A Valentine's Day Card

Giving something meaningful each Valentine's Day has become a sort of tradition between Katherine and myself.

This year, Katherine has truly outdone herself. Her handmade card quotes Carl Sagan's Demon-Haunted World, showcasing a principle that has guided my life ever since I first became a skeptic some twenty odd years ago. It's a principle that I've held close to my being and that has been at the heart of many conversations Katherine and I have about so many different things. She writes that the balance between openness to new ideas and ruthless skepticism is a dance where each of us often switch sides in our cooperative search for truth. Alongside the quote, she has made literal pinpricks of light, referencing the lone lights in the darkness that rational thinking helps us to uncover.

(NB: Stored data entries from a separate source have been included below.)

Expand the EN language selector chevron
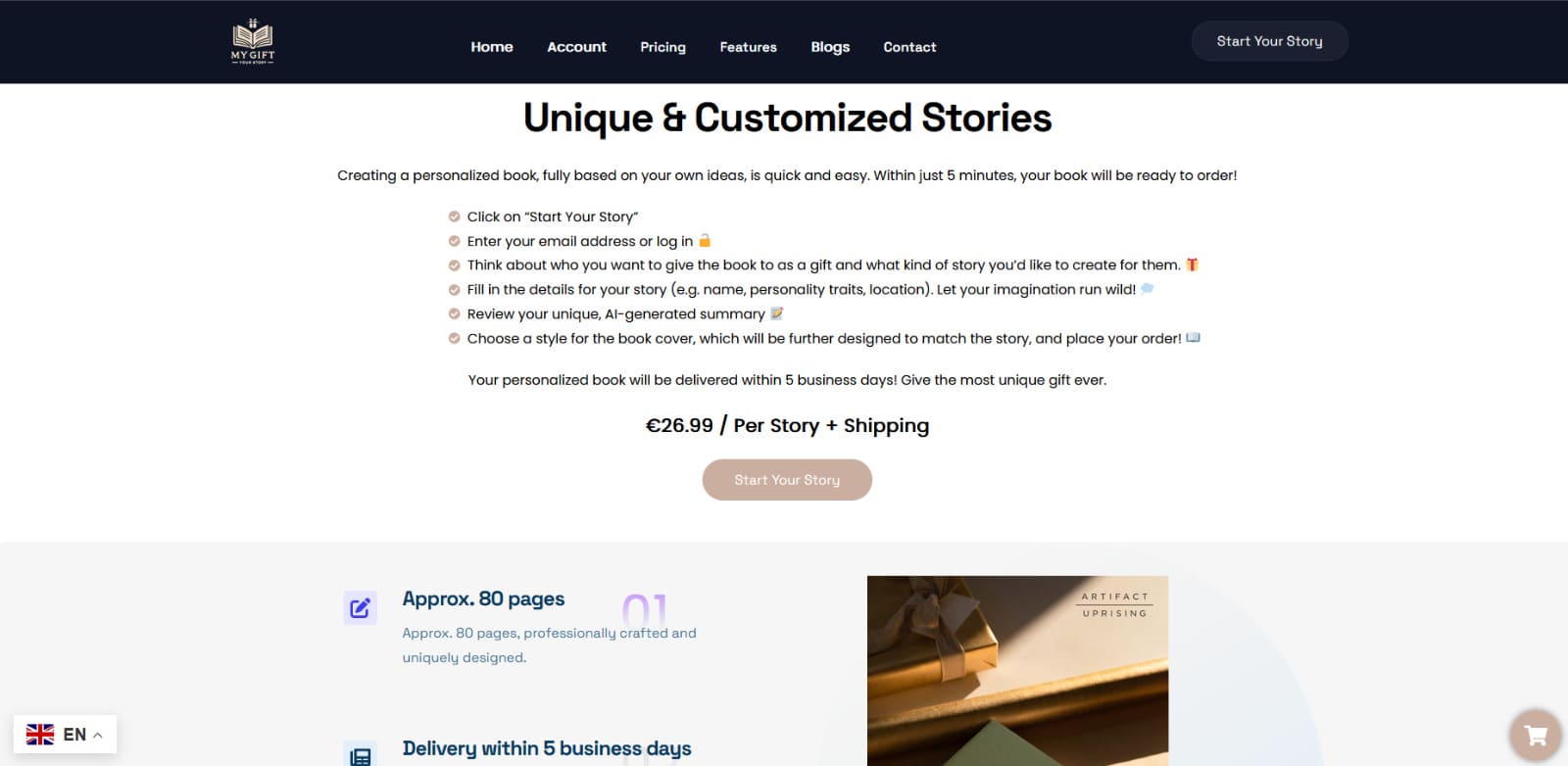This screenshot has height=766, width=1568. pos(98,735)
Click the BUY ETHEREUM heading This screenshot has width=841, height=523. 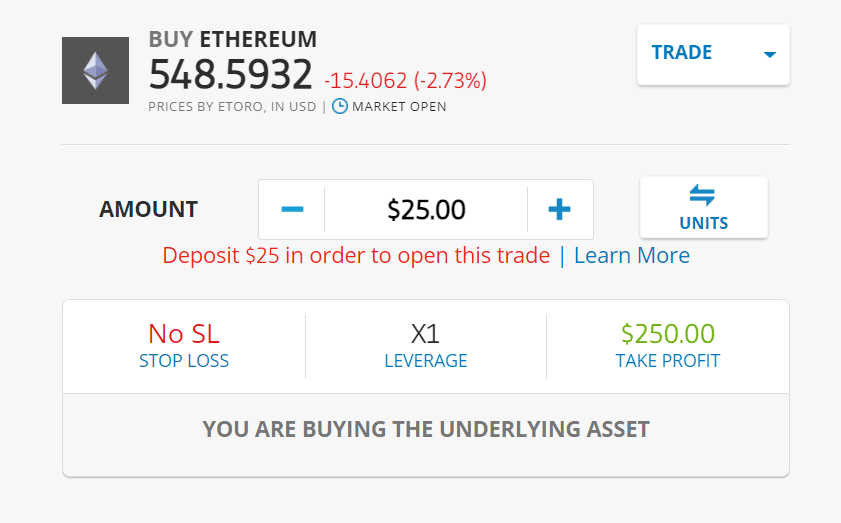(233, 40)
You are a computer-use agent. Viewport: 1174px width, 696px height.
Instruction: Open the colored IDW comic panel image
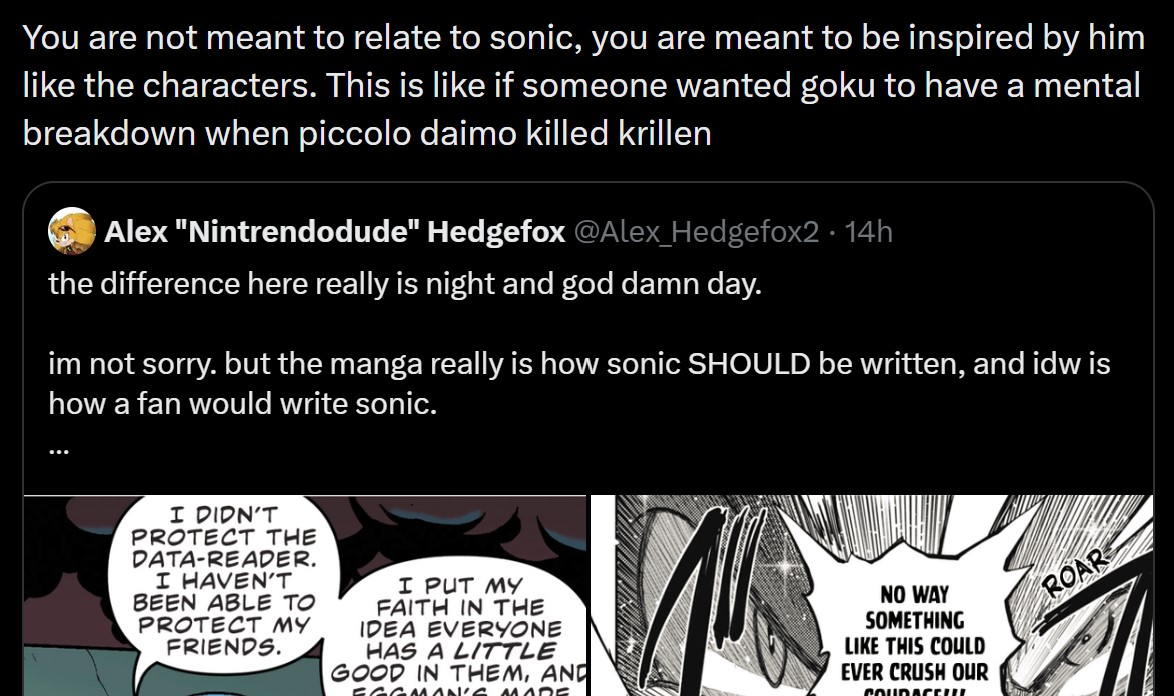(x=305, y=596)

These represent the deep truths that lie within the deep nonsense — the very same deep truths that we slowly aim to uncover as we dig through the arguments about the problems of our time.

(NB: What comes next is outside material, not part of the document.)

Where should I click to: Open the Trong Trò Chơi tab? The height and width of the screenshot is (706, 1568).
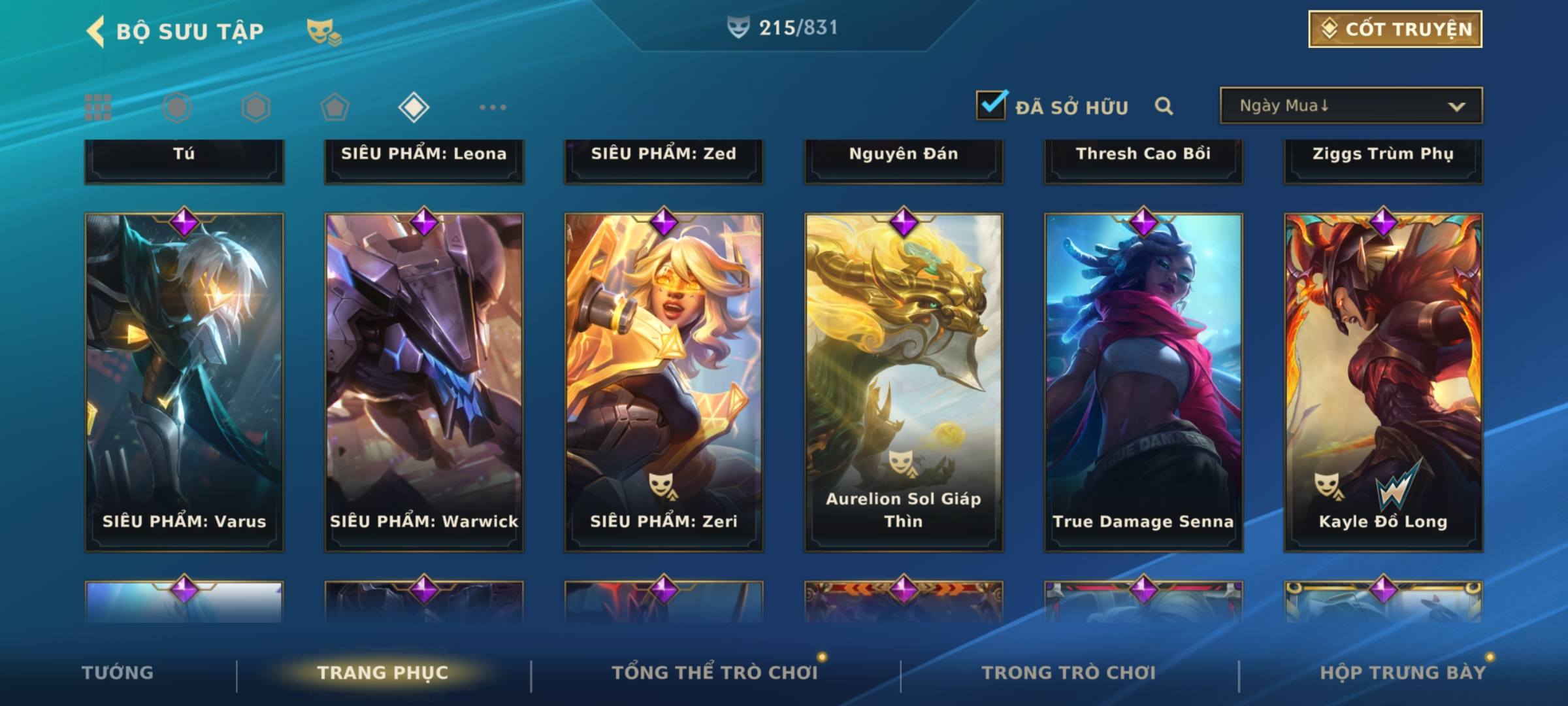1069,672
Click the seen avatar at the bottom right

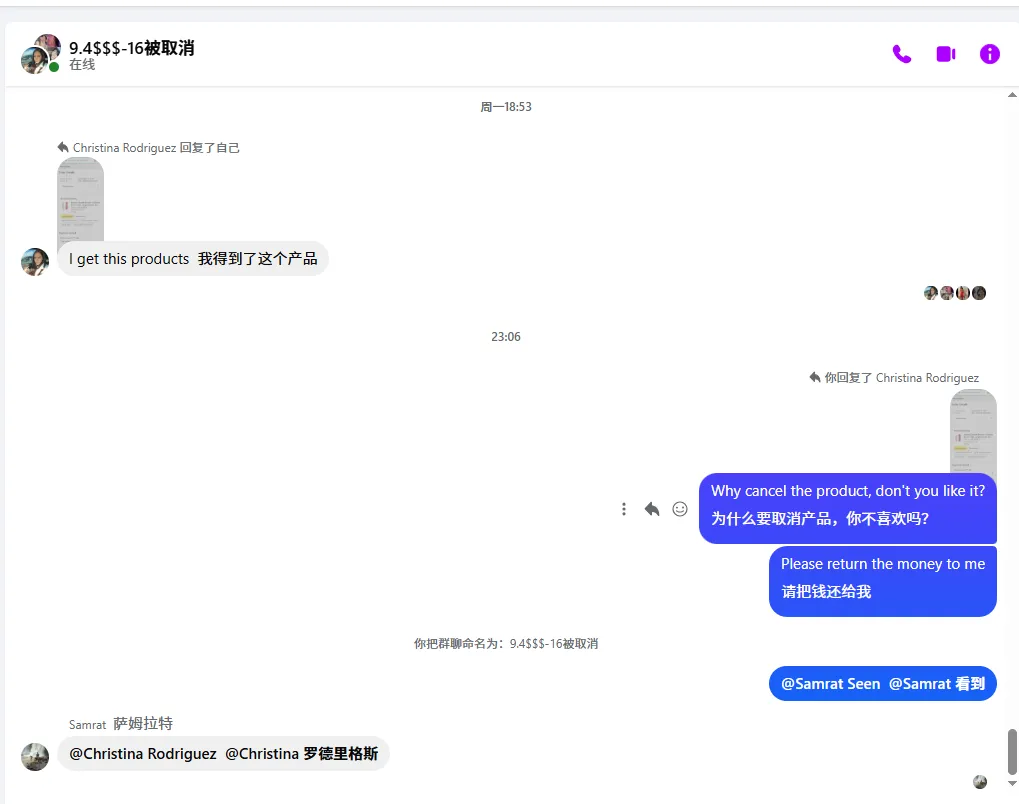(979, 781)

Upon opening the card, we see that there is yet another layer to the quote on the cover. She says that I brighten her life, implying that, at a different level, the darkness of the card itself also represents our lives, separated, and the lights we have managed to uncover are the shining moments we have made in the course of our relationship. All of this is said within the confines of a Sierpinski triangle, a fractal shape of crystalline regularity that reveals yet another layer of meaning: here, the balance is in the construction of the shape, with its open spaces throughout (literally it has an area of 0) and the numerous lights that we nevertheless uncover via the application of strict logical rules within the triangle itself. It is a saga that shows us the things we can count on even within a field where nothing can be counted on. Here, she implies, is where our love resides.

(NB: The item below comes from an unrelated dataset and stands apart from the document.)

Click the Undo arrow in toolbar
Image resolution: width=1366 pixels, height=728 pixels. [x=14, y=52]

On yet another layer of interpretation, we see that the lights themselves overwhelm the structure of the sierpinski triangle. The triangle itself is drawn in a dark color that is difficult to see on the black background even with the lights turned off — once they are turned on, it becomes impossible to see the logical order belying them. Only the front of the card, written in reflective ink, remains visible to the human eye when the lights wash out the scene on the dark void itself. Yet even then it is a difficult thing to make out: you must struggle to see the path before you. Ironically, it is the brightness of the lights, not the darkness of the background, that makes this so difficult. This, again, is in reference to our relationship: so many of our brightest moments sometimes overshadow our typical moments in life, and make it that much more difficult to see the structure beneath it all when we reside day by day.

I am completely taken aback at the various layers of meaning weaved into a single card. So many of our conversations over the past years point back to many of the points made on the card itself. I am sure that, to any other person, this must look just like a black card with lights embedded within. But, to me, I see the threads of our relationship here: the discussions and presented arguments, the successes within a background of seeming impossibility, and the simple joys that overwhelm even the lowest of lows in a relationship of this magnitude.

I don't know how I can top this, but I will have to up my game next year.